発熱とは?

発熱とは?

 

感染症対策により様々な場所で検温することが日常になりましたね。

風邪をひいたり、調子の悪い時、『熱は?』と、よく聞かれますし、聞いてしまったりしますよね?とても身近な症状なのですが、では何がいけなくて熱を確認するのか、どういうものなのか?意外と知ってる人は少ないのではないでしょうか。

 

人は、生命を維持するために脳の働きによって外部の環境が変わっても、体温など体内の環境は常に一定になるように調節されています。

簡単にいうと、外の情報を感じるセンサーが皮膚や血管にあり、暑さや寒さを感じると、その情報を脳に伝えます。情報を受けた脳は、寒いときには筋肉を震わせて体を温めたり、暑いときには汗腺や血管などに命令を出して体を冷やしています。

 

体内に、ウイルスや細菌など体にとって異物が侵入してくると、脳は体温を上げようとします。これは体の免疫力が最も高まる温度に体温を整える反応と考えられており、この反応が熱と考えられています。

 

では、正常な体温って何度くらいだと皆さん思っていますか?

なんとなく、36.5℃くらいが平熱で正常くらいに思われているのではないでしょうか。だから37℃もあったら熱だと考える方は多いと思います。

では熱が出た!とは何度なのでしょう?

 

感染症法という法律の中の定義では、37.5℃以上を「発熱」、38.0℃以上を「高熱」としています。

しかし、これには医学的な根拠はありません。というのは、体温の正常値は非常に個人差が大きいからです。なので、自分が発熱しているかどうかを知るためには、健康な状態のときの体温を知っておく必要があります(この体温を平熱といいます)。例えば、平熱が高めであれば37℃台前半ぐらいの体温は正常、平熱が低めの人にとっては異常、といえます。

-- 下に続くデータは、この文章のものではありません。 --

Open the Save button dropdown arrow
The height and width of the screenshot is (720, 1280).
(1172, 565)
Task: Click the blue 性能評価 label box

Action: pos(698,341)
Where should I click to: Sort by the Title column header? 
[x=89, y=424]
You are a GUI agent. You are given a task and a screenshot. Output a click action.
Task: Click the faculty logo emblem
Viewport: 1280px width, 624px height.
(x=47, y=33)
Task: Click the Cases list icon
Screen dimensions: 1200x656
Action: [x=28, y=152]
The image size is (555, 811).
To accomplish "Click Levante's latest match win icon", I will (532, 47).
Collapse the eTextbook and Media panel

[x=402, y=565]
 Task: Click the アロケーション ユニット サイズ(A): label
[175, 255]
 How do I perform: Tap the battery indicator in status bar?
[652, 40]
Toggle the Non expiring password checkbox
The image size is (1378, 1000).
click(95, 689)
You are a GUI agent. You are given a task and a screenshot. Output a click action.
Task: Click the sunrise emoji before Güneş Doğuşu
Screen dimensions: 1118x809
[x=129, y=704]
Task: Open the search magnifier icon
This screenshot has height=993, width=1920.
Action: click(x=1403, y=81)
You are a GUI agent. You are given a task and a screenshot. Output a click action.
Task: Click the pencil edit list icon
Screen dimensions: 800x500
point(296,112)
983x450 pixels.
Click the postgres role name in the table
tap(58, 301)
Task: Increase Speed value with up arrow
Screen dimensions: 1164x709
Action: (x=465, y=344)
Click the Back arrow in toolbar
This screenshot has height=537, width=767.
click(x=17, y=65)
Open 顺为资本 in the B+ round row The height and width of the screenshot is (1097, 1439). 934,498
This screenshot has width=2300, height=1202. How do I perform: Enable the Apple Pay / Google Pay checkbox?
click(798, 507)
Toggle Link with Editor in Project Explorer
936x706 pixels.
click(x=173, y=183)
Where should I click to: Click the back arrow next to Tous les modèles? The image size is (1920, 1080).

なので、予め自分の体調が良い日に定期的に体温を何度か測ってみて、平熱を把握しておくとよいです。

 

 

解熱剤は飲んだ方がいいのか?

 

熱が出たら薬局で市販薬を購入、または病院で解熱剤を処方されて服用することはよくあると思います。お医者さんから処方されるのだから必ず飲んだ方がよいと思う方が大半だと思いますが、こういった解熱剤は飲まないほうがいいということを聞いたことはありませんか?一体どっちなのでしょうか。

 

解熱剤の治療効果については、実ははっきりとした統一の見解はないそうです。発熱して最も重い病気として「敗血症」がありますが、解熱剤の効果を調べた研究がたくさんあるにもかかわらず、解熱剤の効果で敗血症の生存率が上がったという成果は今のところないそうです。

 

だからと言って、解熱剤は飲まなくていいということではありません。熱によって苦しく、体力を奪われる、疲れるなど、解熱剤を飲んで熱を下げることでこれらの負担を取り除けるなら飲んだほうがいいと思われます。ただ、熱による症状があまり気になければ飲まなくてもいい、ともいえるかもしれません。

 

注意していただきたいのは熱中症の時です。毎年のように真夏に話題に上がりますが、これは高い外気温や多湿により、体温を一定に保つ脳の働きが追い付かなくなり体温が上がってしまった状態です。

なので「熱」と区別されて、「高体温症」といいます。解熱剤は脳の体温調節機能に働きかける薬がほとんどなので、熱中症のときに解熱剤を飲んでも効きませんので、まず水分補給、さらに体表から水や氷、風を当てるなどして体温を下げてください。

 

いずれにせよ、平熱を知ることだけでなく、血圧や呼吸量など健康診断を受けるなどして、普段の健康な状態の自分の標準値を知ることで、身体の異常に早く気付くことが大切です。